───── Entries supplied

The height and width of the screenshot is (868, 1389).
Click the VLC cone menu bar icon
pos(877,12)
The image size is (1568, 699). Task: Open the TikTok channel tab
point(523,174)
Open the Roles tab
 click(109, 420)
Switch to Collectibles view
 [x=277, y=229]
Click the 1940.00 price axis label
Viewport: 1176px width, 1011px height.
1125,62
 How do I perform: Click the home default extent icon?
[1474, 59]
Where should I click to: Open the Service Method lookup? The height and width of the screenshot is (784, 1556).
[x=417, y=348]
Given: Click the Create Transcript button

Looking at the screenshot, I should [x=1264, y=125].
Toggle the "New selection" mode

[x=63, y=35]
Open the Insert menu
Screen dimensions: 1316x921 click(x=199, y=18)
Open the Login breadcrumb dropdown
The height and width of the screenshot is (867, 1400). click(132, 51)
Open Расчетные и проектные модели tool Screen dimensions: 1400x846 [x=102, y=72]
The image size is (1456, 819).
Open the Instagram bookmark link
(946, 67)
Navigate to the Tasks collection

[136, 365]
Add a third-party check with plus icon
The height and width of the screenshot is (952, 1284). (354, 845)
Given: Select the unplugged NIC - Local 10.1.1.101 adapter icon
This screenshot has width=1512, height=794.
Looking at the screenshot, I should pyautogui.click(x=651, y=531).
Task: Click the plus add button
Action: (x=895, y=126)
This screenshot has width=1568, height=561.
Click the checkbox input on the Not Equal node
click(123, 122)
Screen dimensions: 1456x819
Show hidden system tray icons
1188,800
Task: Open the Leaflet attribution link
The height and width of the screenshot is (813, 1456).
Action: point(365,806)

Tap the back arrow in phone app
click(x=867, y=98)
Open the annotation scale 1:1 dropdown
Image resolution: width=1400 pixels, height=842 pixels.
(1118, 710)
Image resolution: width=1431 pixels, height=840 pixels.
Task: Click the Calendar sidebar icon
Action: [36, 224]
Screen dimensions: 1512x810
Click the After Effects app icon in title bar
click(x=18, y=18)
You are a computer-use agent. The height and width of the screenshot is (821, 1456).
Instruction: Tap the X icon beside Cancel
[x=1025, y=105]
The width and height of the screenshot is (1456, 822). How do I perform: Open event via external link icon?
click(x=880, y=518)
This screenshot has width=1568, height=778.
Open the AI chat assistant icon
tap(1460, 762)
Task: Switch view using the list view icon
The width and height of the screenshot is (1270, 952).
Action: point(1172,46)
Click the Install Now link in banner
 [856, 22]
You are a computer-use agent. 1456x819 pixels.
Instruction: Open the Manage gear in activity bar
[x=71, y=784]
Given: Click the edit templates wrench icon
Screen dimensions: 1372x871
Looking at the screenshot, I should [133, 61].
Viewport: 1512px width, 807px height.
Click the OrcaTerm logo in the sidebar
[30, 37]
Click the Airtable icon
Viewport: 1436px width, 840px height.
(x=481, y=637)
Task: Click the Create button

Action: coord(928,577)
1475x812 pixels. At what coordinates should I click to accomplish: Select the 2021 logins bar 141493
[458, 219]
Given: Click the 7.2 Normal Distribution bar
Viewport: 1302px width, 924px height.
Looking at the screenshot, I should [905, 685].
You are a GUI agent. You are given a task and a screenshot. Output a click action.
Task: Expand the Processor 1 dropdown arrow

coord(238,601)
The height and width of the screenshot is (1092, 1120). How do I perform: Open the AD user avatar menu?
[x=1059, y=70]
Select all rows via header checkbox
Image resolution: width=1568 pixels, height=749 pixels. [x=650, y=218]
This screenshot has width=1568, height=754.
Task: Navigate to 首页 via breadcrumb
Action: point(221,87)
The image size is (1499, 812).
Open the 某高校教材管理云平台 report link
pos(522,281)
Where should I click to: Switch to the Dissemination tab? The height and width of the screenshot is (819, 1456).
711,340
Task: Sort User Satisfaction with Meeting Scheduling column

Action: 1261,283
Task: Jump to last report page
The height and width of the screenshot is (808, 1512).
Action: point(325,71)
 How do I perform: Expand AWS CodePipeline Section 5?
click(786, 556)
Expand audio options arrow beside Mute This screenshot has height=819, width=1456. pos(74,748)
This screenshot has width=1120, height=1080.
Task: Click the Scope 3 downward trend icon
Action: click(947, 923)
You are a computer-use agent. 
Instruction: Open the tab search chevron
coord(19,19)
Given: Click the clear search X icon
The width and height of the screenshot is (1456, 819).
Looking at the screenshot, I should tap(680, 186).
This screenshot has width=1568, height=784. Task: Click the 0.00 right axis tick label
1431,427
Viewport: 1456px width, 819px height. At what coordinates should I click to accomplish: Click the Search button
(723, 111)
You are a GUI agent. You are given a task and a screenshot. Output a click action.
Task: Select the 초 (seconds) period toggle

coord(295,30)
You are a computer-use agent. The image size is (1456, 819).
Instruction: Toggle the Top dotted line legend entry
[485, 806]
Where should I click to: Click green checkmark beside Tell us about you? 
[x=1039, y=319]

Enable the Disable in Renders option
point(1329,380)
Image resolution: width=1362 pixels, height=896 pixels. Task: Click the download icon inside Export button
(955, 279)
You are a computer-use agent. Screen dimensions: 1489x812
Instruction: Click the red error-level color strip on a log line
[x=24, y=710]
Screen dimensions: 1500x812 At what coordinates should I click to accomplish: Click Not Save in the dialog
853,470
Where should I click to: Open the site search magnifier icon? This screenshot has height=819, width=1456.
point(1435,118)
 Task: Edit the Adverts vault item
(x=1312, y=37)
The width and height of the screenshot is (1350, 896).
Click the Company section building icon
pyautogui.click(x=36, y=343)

──────────

Exercise: An exact copy of every record is what the answer must contain.

Output for this exercise:
The height and width of the screenshot is (868, 1389).
Click the VLC cone menu bar icon
pos(877,12)
The image size is (1568, 699). Task: Open the TikTok channel tab
point(523,174)
Open the Roles tab
 click(109, 420)
Switch to Collectibles view
 [x=277, y=229]
Click the 1940.00 price axis label
Viewport: 1176px width, 1011px height.
1125,62
 How do I perform: Click the home default extent icon?
[1474, 59]
Where should I click to: Open the Service Method lookup? The height and width of the screenshot is (784, 1556).
[x=417, y=348]
Given: Click the Create Transcript button

Looking at the screenshot, I should [x=1264, y=125].
Toggle the "New selection" mode

[x=63, y=35]
Open the Insert menu
Screen dimensions: 1316x921 click(x=199, y=18)
Open the Login breadcrumb dropdown
The height and width of the screenshot is (867, 1400). click(132, 51)
Open Расчетные и проектные модели tool Screen dimensions: 1400x846 [x=102, y=72]
The image size is (1456, 819).
Open the Instagram bookmark link
(946, 67)
Navigate to the Tasks collection

[136, 365]
Add a third-party check with plus icon
The height and width of the screenshot is (952, 1284). (354, 845)
Given: Select the unplugged NIC - Local 10.1.1.101 adapter icon
This screenshot has width=1512, height=794.
Looking at the screenshot, I should pyautogui.click(x=651, y=531).
Task: Click the plus add button
Action: (x=895, y=126)
This screenshot has width=1568, height=561.
Click the checkbox input on the Not Equal node
click(123, 122)
Screen dimensions: 1456x819
Show hidden system tray icons
1188,800
Task: Open the Leaflet attribution link
The height and width of the screenshot is (813, 1456).
Action: point(365,806)

Tap the back arrow in phone app
click(x=867, y=98)
Open the annotation scale 1:1 dropdown
Image resolution: width=1400 pixels, height=842 pixels.
(1118, 710)
Image resolution: width=1431 pixels, height=840 pixels.
Task: Click the Calendar sidebar icon
Action: [36, 224]
Screen dimensions: 1512x810
Click the After Effects app icon in title bar
click(x=18, y=18)
You are a computer-use agent. The height and width of the screenshot is (821, 1456).
Instruction: Tap the X icon beside Cancel
[x=1025, y=105]
The width and height of the screenshot is (1456, 822). How do I perform: Open event via external link icon?
click(x=880, y=518)
This screenshot has width=1568, height=778.
Open the AI chat assistant icon
tap(1460, 762)
Task: Switch view using the list view icon
The width and height of the screenshot is (1270, 952).
Action: point(1172,46)
Click the Install Now link in banner
 [856, 22]
You are a computer-use agent. 1456x819 pixels.
Instruction: Open the Manage gear in activity bar
[x=71, y=784]
Given: Click the edit templates wrench icon
Screen dimensions: 1372x871
Looking at the screenshot, I should [133, 61].
Viewport: 1512px width, 807px height.
Click the OrcaTerm logo in the sidebar
[30, 37]
Click the Airtable icon
Viewport: 1436px width, 840px height.
(x=481, y=637)
Task: Click the Create button

Action: coord(928,577)
1475x812 pixels. At what coordinates should I click to accomplish: Select the 2021 logins bar 141493
[458, 219]
Given: Click the 7.2 Normal Distribution bar
Viewport: 1302px width, 924px height.
Looking at the screenshot, I should [905, 685].
You are a GUI agent. You are given a task and a screenshot. Output a click action.
Task: Expand the Processor 1 dropdown arrow

coord(238,601)
The height and width of the screenshot is (1092, 1120). How do I perform: Open the AD user avatar menu?
[x=1059, y=70]
Select all rows via header checkbox
Image resolution: width=1568 pixels, height=749 pixels. [x=650, y=218]
This screenshot has width=1568, height=754.
Task: Navigate to 首页 via breadcrumb
Action: point(221,87)
The image size is (1499, 812).
Open the 某高校教材管理云平台 report link
pos(522,281)
Where should I click to: Switch to the Dissemination tab? The height and width of the screenshot is (819, 1456).
711,340
Task: Sort User Satisfaction with Meeting Scheduling column

Action: 1261,283
Task: Jump to last report page
The height and width of the screenshot is (808, 1512).
Action: point(325,71)
 How do I perform: Expand AWS CodePipeline Section 5?
click(786, 556)
Expand audio options arrow beside Mute This screenshot has height=819, width=1456. pos(74,748)
This screenshot has width=1120, height=1080.
Task: Click the Scope 3 downward trend icon
Action: click(947, 923)
You are a computer-use agent. 
Instruction: Open the tab search chevron
coord(19,19)
Given: Click the clear search X icon
The width and height of the screenshot is (1456, 819).
Looking at the screenshot, I should tap(680, 186).
This screenshot has width=1568, height=784. Task: Click the 0.00 right axis tick label
1431,427
Viewport: 1456px width, 819px height. At what coordinates should I click to accomplish: Click the Search button
(723, 111)
You are a GUI agent. You are given a task and a screenshot. Output a click action.
Task: Select the 초 (seconds) period toggle

coord(295,30)
You are a computer-use agent. The image size is (1456, 819).
Instruction: Toggle the Top dotted line legend entry
[485, 806]
Where should I click to: Click green checkmark beside Tell us about you? 
[x=1039, y=319]

Enable the Disable in Renders option
point(1329,380)
Image resolution: width=1362 pixels, height=896 pixels. Task: Click the download icon inside Export button
(955, 279)
You are a computer-use agent. Screen dimensions: 1489x812
Instruction: Click the red error-level color strip on a log line
[x=24, y=710]
Screen dimensions: 1500x812 At what coordinates should I click to accomplish: Click Not Save in the dialog
853,470
Where should I click to: Open the site search magnifier icon? This screenshot has height=819, width=1456.
point(1435,118)
 Task: Edit the Adverts vault item
(x=1312, y=37)
The width and height of the screenshot is (1350, 896).
Click the Company section building icon
pyautogui.click(x=36, y=343)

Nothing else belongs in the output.